YOUR OBJECTIVE
Where the line containing "Task: Click Brunei's green win form badge" appears below, begin there and reproduce each line exactly through the last one, omitting pictures.

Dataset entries
Content starts
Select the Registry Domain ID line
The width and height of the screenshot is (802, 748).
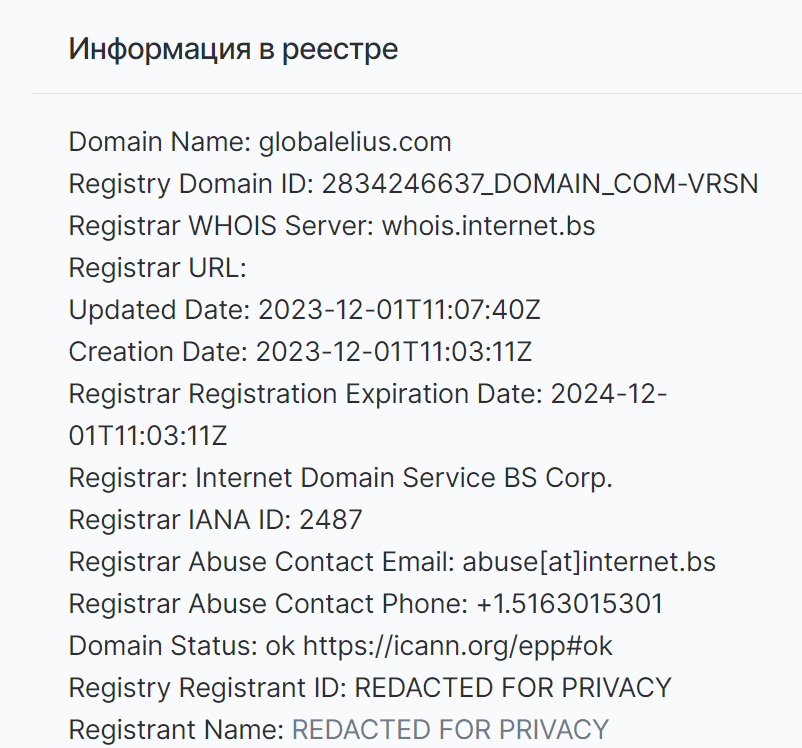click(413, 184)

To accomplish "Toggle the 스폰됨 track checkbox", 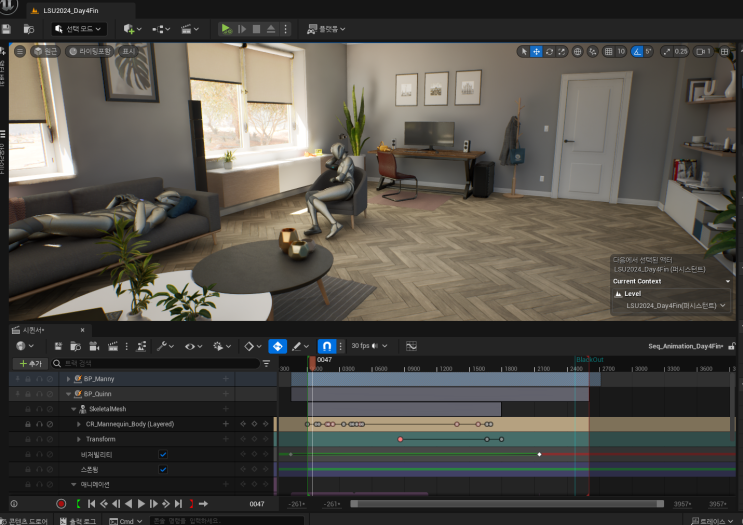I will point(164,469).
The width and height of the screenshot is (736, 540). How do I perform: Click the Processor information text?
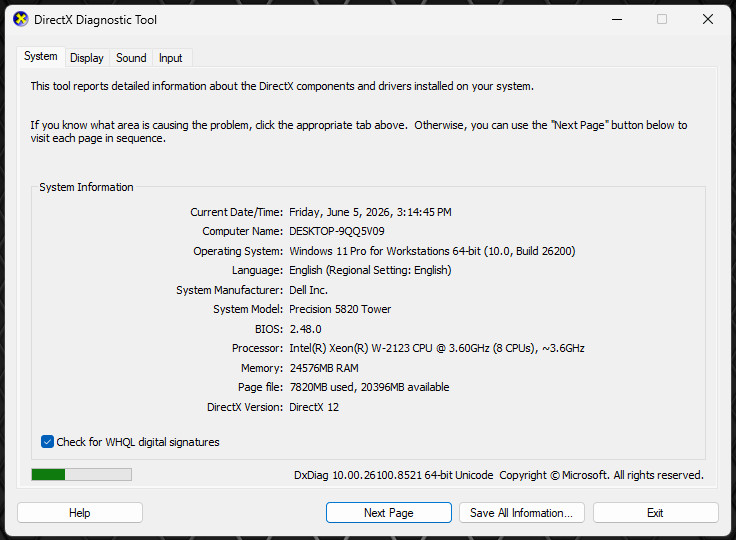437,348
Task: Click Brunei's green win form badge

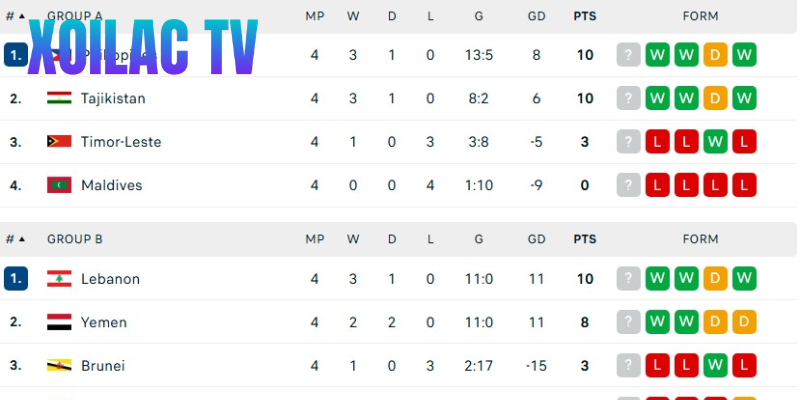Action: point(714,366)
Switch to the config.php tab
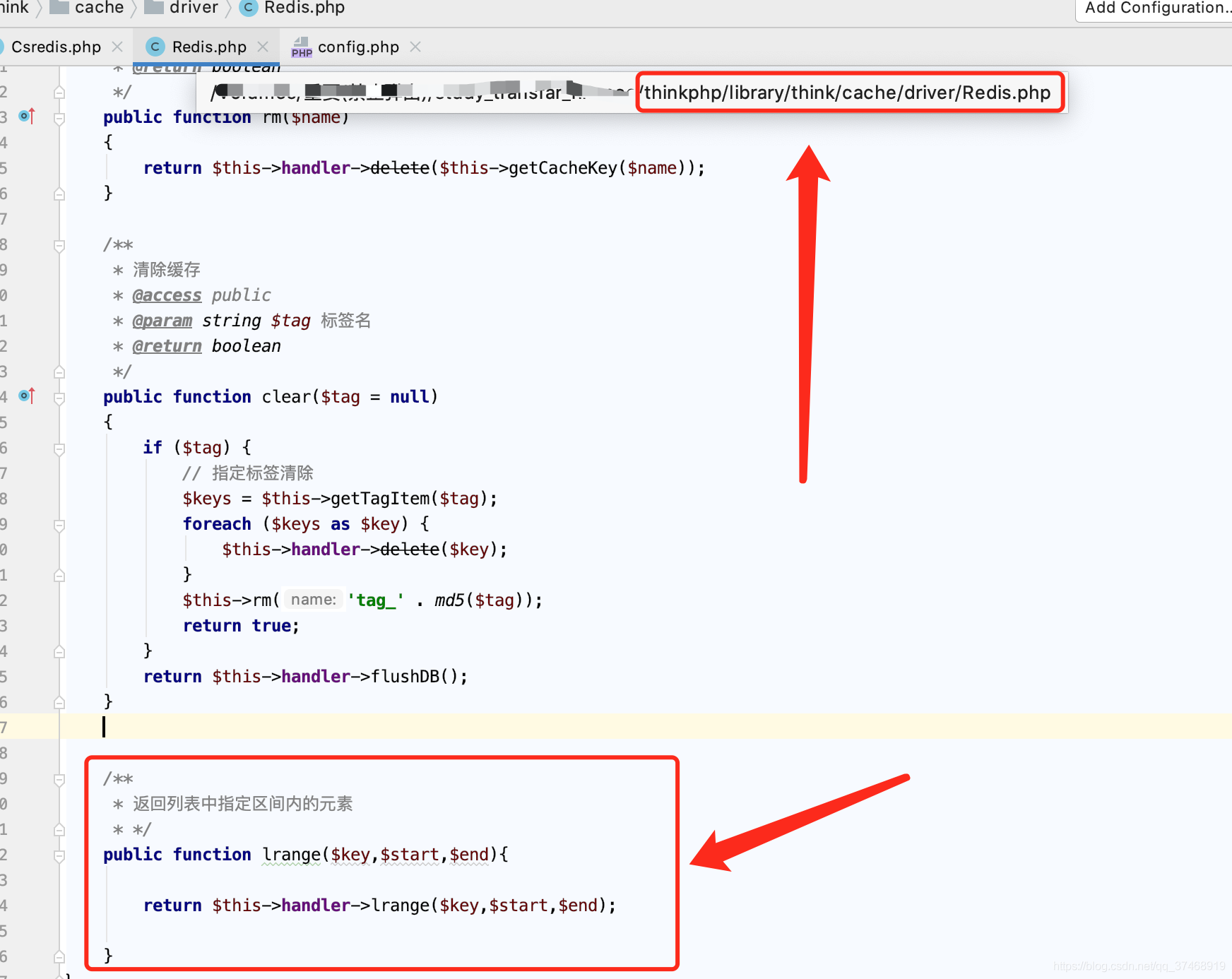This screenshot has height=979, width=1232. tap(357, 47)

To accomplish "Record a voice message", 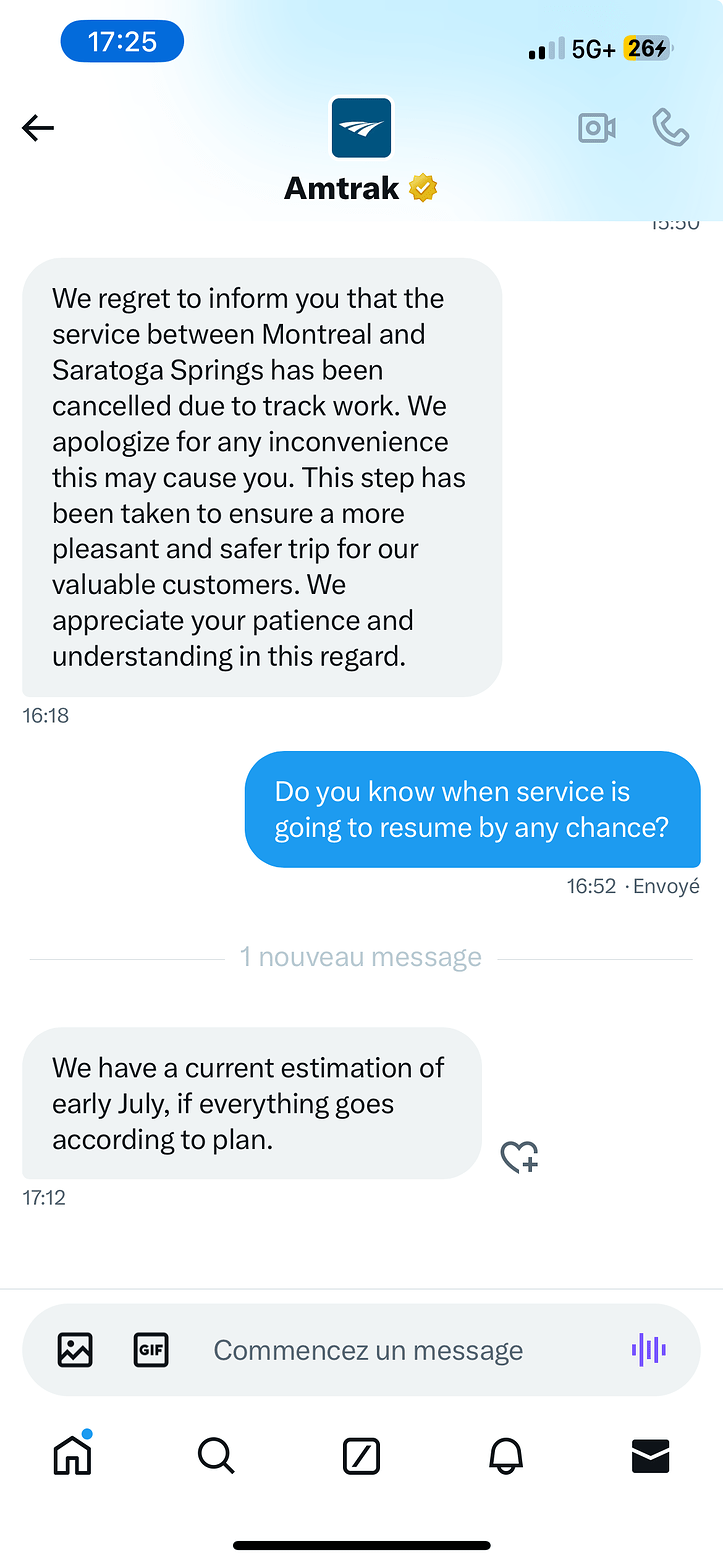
Content ends
EXERCISE RESPONSE
Task: Click Brunei's green win form badge

Action: point(714,366)
Switch to the config.php tab
This screenshot has height=979, width=1232. tap(357, 47)

To accomplish "Record a voice message", 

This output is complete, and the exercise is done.